As the baron spoke in his pompous English accent acquired during a stint in London, I tried to read the expressions on the faces of our
guests. Emperor Pu Yi blinked his eyes without betraying any emotion. The foreign diplomats tried to look superior, as was their habit in the company of Asians, but I couldn’t read anything more in their inscrutable European faces. Our Chinese friends, including Emperor Pu Yi’s court chamberlain, and the governor of the Tientsin Bank, nodded as the baron spoke of “the common culture of our yellow races” and “our ancient spiritual traditions,” “China, our great teacher,” “samurai spirit” . . . “Sun Goddess” . . . “Peace . . .” But when the baron was still speaking forty-five minutes after he began, even the attention of our closest friends showed signs of flagging. “The zest for hard work and the natural sense of mutual cooperation nurtured by our rice-growing civilization,” went the baron, and I could see the British ambassador whispering in the ear of his French colleague, laughing in his supercilious European way, laughing at us, no doubt, for being “uncivilized,” I daresay.

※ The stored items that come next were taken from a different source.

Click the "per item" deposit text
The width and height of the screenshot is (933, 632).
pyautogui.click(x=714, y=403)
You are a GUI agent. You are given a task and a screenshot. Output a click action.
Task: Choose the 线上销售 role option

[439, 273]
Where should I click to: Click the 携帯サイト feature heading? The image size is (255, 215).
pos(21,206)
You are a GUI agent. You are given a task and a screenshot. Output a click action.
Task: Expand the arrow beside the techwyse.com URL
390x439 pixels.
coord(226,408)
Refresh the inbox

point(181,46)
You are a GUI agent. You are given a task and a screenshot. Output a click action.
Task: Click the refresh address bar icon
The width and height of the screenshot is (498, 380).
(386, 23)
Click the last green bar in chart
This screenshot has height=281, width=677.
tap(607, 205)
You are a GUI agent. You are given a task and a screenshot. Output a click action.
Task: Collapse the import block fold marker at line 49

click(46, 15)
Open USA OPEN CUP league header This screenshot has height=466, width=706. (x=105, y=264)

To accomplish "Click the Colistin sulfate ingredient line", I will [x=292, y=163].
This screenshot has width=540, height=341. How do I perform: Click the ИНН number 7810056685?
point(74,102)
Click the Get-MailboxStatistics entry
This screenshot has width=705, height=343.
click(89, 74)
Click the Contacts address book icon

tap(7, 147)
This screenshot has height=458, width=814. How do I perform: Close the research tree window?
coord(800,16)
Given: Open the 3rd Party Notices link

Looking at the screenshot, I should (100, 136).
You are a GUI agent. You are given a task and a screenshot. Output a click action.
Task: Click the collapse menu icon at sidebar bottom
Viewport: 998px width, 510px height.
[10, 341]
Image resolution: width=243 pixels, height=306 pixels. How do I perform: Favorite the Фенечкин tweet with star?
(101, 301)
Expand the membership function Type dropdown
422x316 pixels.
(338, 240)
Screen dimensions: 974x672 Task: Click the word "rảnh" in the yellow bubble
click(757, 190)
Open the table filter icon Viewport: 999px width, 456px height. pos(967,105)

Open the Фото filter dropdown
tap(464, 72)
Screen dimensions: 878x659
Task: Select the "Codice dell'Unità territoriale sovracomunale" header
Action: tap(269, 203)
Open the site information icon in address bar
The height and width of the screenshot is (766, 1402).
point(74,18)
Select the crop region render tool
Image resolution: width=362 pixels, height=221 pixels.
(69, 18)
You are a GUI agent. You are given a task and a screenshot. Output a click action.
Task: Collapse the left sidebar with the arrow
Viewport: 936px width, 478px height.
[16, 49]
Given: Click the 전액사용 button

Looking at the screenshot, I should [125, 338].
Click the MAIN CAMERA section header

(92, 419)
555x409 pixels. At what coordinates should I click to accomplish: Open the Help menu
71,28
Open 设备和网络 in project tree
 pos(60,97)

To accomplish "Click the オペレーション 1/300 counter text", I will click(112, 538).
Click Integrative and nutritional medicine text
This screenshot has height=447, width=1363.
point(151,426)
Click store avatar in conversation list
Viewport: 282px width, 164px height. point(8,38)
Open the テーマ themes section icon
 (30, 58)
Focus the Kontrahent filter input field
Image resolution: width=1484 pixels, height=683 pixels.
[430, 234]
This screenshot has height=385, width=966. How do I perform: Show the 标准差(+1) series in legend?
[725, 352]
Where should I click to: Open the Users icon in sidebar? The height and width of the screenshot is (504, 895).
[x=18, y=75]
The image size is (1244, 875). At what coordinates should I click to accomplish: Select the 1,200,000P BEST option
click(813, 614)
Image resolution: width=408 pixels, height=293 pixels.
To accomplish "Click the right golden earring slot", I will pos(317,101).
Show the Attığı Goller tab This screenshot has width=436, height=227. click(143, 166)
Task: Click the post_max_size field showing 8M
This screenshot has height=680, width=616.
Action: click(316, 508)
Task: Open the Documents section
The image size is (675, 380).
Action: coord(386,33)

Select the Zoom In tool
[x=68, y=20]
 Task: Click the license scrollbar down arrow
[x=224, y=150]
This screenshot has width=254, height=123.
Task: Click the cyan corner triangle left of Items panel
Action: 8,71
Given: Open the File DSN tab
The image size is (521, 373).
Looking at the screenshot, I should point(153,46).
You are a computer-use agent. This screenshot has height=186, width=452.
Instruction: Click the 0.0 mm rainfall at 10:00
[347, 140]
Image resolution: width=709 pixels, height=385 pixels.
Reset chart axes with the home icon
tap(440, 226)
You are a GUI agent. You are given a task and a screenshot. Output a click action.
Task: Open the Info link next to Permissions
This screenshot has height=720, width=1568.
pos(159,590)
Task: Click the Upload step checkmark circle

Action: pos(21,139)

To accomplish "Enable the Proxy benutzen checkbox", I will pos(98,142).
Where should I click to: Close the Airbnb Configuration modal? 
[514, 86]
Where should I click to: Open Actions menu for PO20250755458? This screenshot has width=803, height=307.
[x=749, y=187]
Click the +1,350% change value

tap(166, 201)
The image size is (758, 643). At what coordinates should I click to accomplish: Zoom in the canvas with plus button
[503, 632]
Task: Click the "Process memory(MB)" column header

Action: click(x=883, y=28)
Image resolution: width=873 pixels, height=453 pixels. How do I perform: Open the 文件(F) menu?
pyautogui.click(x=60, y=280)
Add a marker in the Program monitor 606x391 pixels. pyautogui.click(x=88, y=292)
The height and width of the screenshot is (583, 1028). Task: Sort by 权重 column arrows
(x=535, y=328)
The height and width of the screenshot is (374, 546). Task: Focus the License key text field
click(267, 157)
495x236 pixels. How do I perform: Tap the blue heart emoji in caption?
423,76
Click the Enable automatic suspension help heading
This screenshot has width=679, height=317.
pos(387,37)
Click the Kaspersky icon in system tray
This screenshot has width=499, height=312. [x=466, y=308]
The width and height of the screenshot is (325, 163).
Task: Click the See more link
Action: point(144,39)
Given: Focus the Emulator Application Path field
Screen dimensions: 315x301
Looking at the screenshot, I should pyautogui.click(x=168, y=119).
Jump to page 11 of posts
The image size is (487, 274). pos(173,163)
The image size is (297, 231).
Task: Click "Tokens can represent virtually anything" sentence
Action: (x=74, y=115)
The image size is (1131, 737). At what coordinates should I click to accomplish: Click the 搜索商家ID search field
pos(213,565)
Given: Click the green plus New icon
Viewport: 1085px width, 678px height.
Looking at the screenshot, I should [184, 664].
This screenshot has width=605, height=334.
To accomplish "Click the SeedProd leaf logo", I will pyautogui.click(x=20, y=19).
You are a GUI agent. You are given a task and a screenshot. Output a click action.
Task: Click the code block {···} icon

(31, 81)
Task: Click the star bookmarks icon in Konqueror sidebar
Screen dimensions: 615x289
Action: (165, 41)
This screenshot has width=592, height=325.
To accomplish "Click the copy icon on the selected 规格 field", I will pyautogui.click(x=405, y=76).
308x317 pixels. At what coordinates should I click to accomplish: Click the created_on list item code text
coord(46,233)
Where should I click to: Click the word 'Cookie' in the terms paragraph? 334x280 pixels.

The baron, however, showed no sign of coming to a close. I tried to see how much more there was on his scroll. “Five thousand years of civilization . . . reinvigorated by the discipline and youthful energy of modern Japan . . . Asia will rise . . .”

As I listened to the words, I felt a hand lightly brush mine. Eastern Jewel looked into my eyes with a tenderness that made my heart leap. “You are one of us,” she whispered. I was so moved that I had to restrain myself from taking her hand into mine and kissing it. “Of course I am,” I whispered back. “We are one, you and I.”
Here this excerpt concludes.